India’s central bank cracks the whip on inflation (Lead)

July 29th, 2008 - 3:56 pm ICT by IANS  

Mumbai, July 29 (IANS) In a bid to contract the money supply and tame inflation, India’s central bank Tuesday hiked a key lending rate and the minimum cash banks have to retain against deposits, in a move that is expected to make loans for homes, consumer durables and the corporate sector dearer. In the quarterly review of the monetary policy for this fiscal, Reserve Bank of India (RBI) Governor Y.V. Reddy said the repo rate, or the short-term lending rate, and the cash reserve ratio (CRR), were being hiked by 50 basis points and 25 basis points, respectively.

The repo rate stands revised for the third time in three months to 9 percent, while the CRR will also be hiked to 9 percent from the fortnight beginning Aug 30, 2008, the central bank said in a statement.

This has made the short-term lending rate climb to a seven-year high and is expected to prompt commercial banks to also revise upward their interest rates on loans for homes, automobiles, consumer durables and to the corporate sector.

A position on the rate hikes will be taken over the next few days, said the chief executives of some commercial banks, adding that while they expected a tight policy stand by the RBI, the quantum of revision was rather unexpected.

The central bank’s previous interventions this fiscal had sucked Rs.40,000 crore (Rs.400 billion or $10 billion) out of the financial system.

“At this juncture, a realistic policy endeavour would be to bring down inflation from the current level of about 11-12 percent to a level close to 7 percent by March 31, 2009,” the RBI statement said.

“In view of the evolving environment of heightened uncertainty in global markets and dangers of potential spill-over to domestic markets, liquidity management will continue to receive priority in the hierarchy of policy objectives.”

The central bank also said that its policy actions would aim to bring down the current intolerable level of inflation to a tolerable level of below 5 percent as soon as possible and around 3 percent over the medium-term.

“Bringing down inflation from the current high levels and stabilising inflation expectations assumes the highest priority in the stance of monetary policy,” the statement said, triggering a nearly 4 percent drop in a key equity market index.

A far higher impact was on the banking sector index of the Bombay Stock Exchange that was down nearly 8.2 percent an hour after the policy review was announced by the central bank.

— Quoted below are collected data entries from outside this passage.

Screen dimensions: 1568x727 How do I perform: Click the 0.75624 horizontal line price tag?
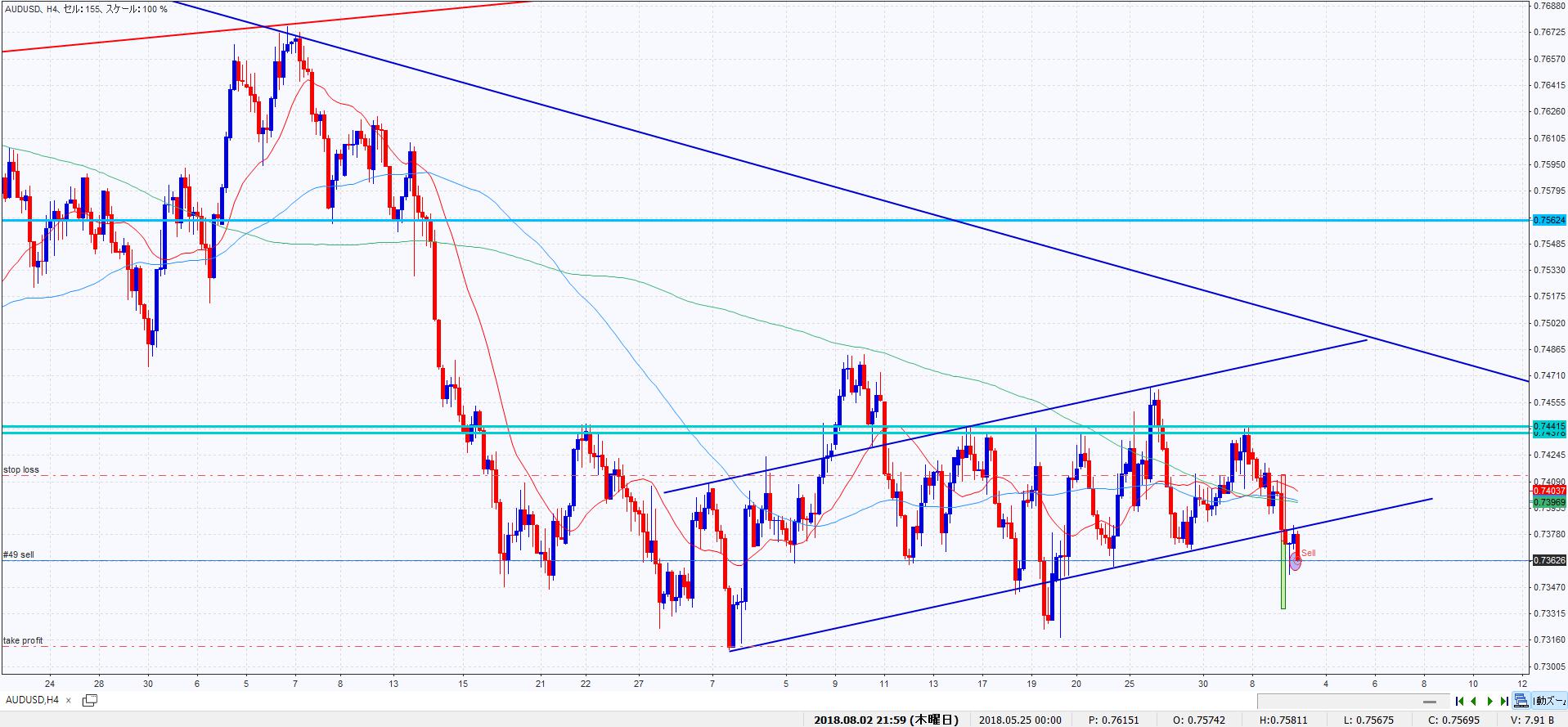(x=1548, y=220)
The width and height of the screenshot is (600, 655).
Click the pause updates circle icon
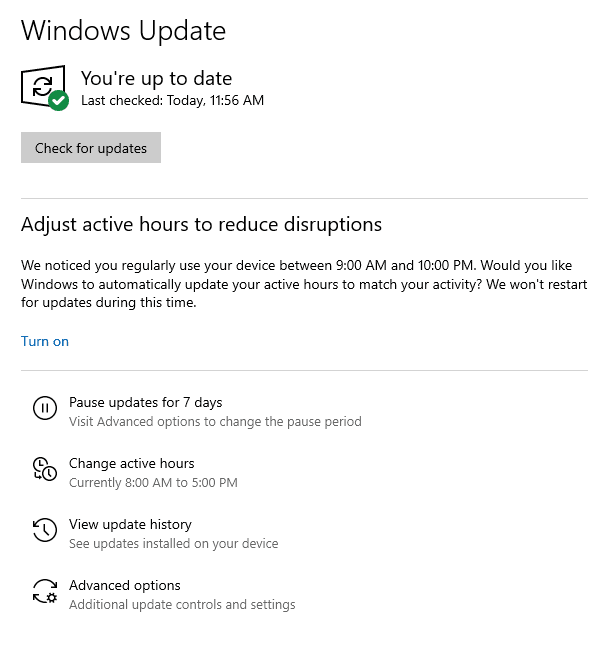tap(45, 408)
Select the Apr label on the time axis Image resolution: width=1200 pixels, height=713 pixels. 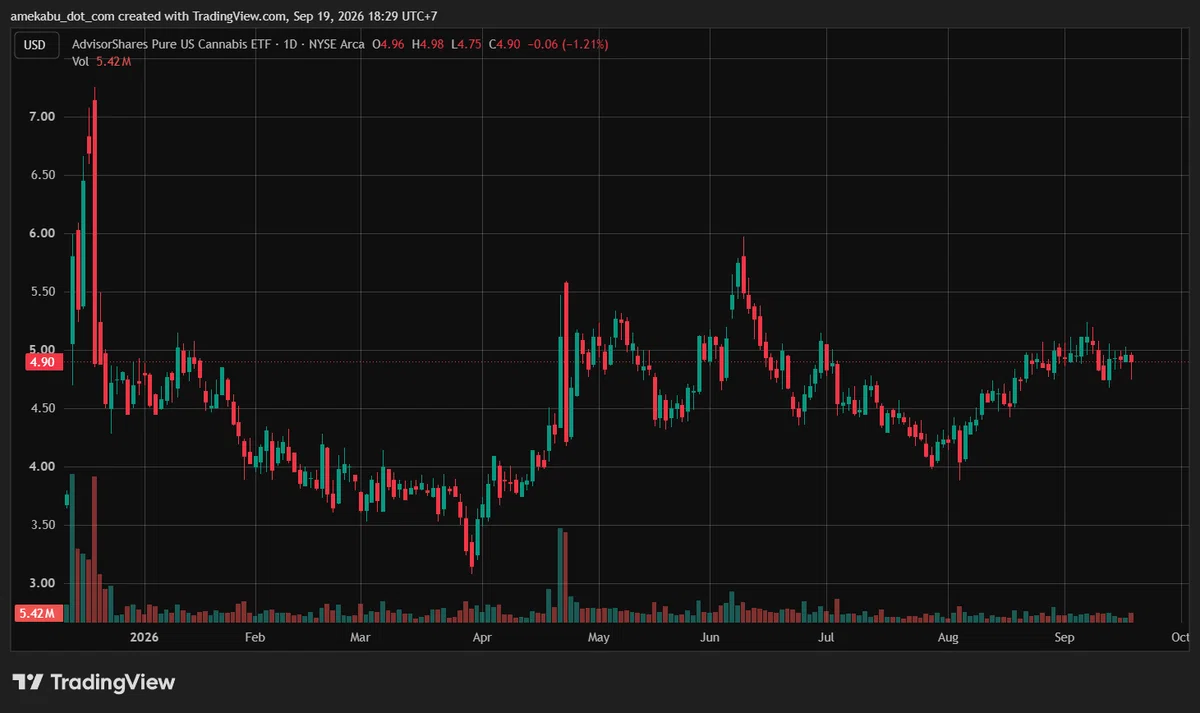(x=482, y=637)
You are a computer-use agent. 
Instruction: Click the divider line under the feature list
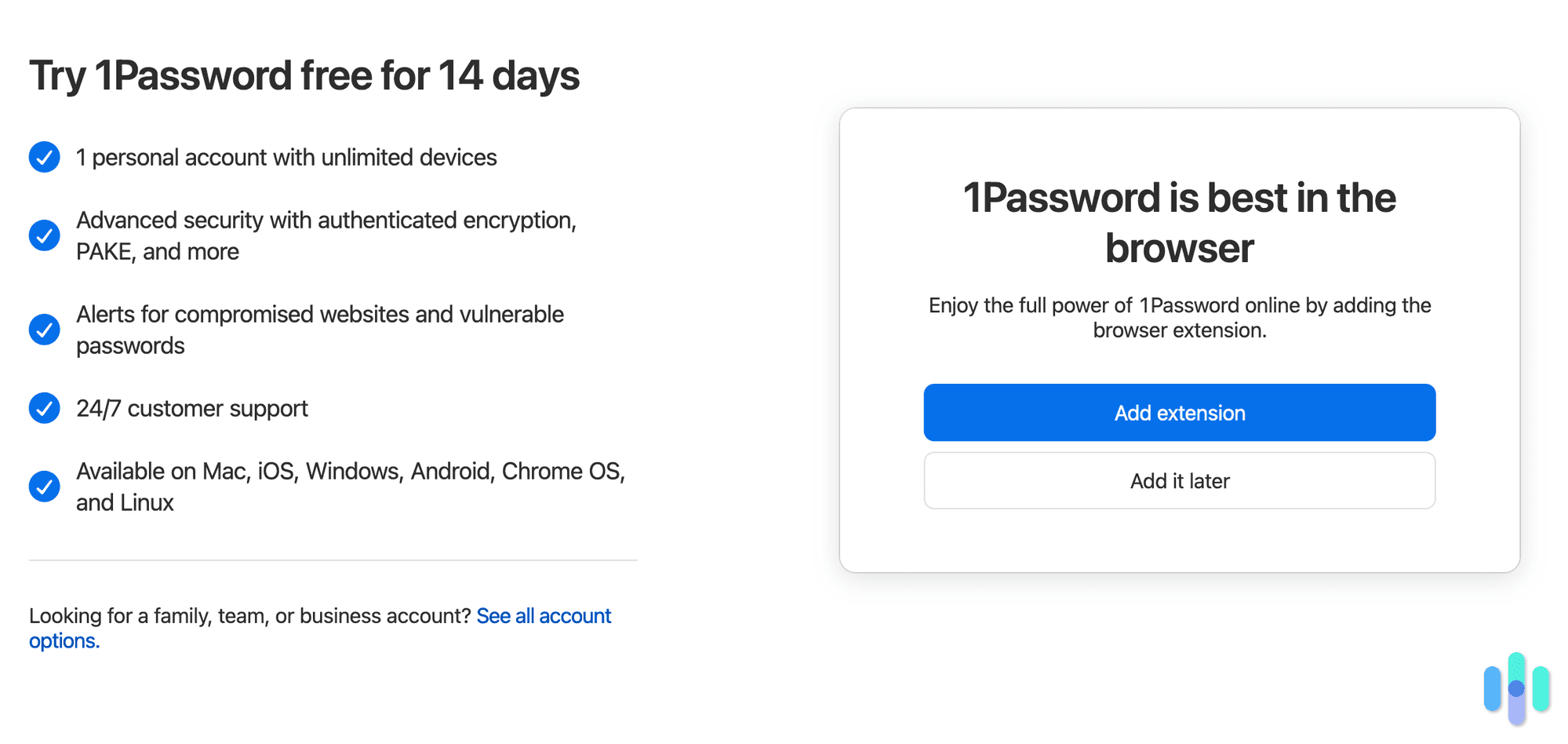332,560
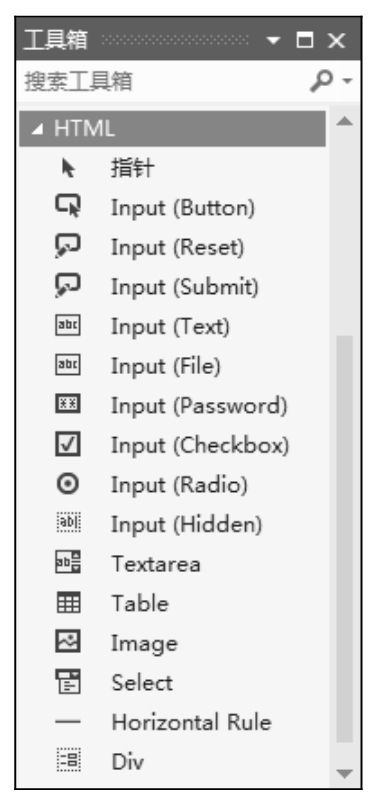Choose the Input (Checkbox) toolbox item

173,445
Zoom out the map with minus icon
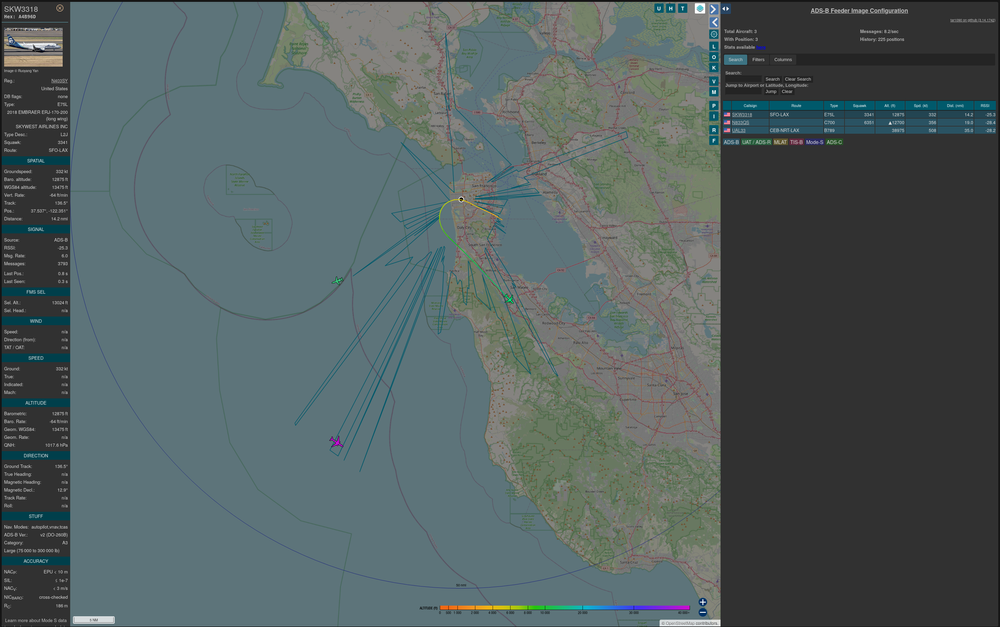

The review, nevertheless, kept the reverse repo rate, another instrument to hold back excess cash from banks, unchanged at 6 percent. Similarly the bank rate, or the long-term interest on banks loans was also left untouched at 6 percent.

Reacting to the policy review, the finance ministry said if commercial banks appraise and allocate request for loans prudently, it was possible to maintain the flow of credit to consumers and industry.

“The government expects that the measures taken by RBI today (Tuesday), in continuation of the measures already taken over the last two months, will help in moderating and containing inflation,” the ministry said in a statement.

Looking at other fiscal and monetary developments, the RBI said that it was also lowering India’s economic growth projection to 8 percent for the current fiscal from 8-8.5 percent when it presented the monetary policy in April.

It said while its monetary policy accords high priority to price stability, a well-anchored inflationary expectation and orderly conditions in financial markets, it would also be conducive to continuation of the growth momentum.

Indian industry was clearly disappointed at the announcements, having requested the central bank to maintain a status quo on interest rates so as not to impact the growth momentum.

“The tightening of the money supply may lead to a fall in the overall business confidence with companies postponing their investment plans in the times to come,” warned Associated Chambers of Commerce and Industry (Assocham).

“As the current inflation is due to the supply crunch hitting globally, the hike in the policy rates may not be able to scale down the impact of rising prices,” Assocham president Sajjan Jindal said.

“It is thus necessary to address to the supply side inefficiencies to bring down the rising prices to the central bank’s comfort zone,” he said, adding that the hikes in CRR and repo rate could underpin the economic slowdown.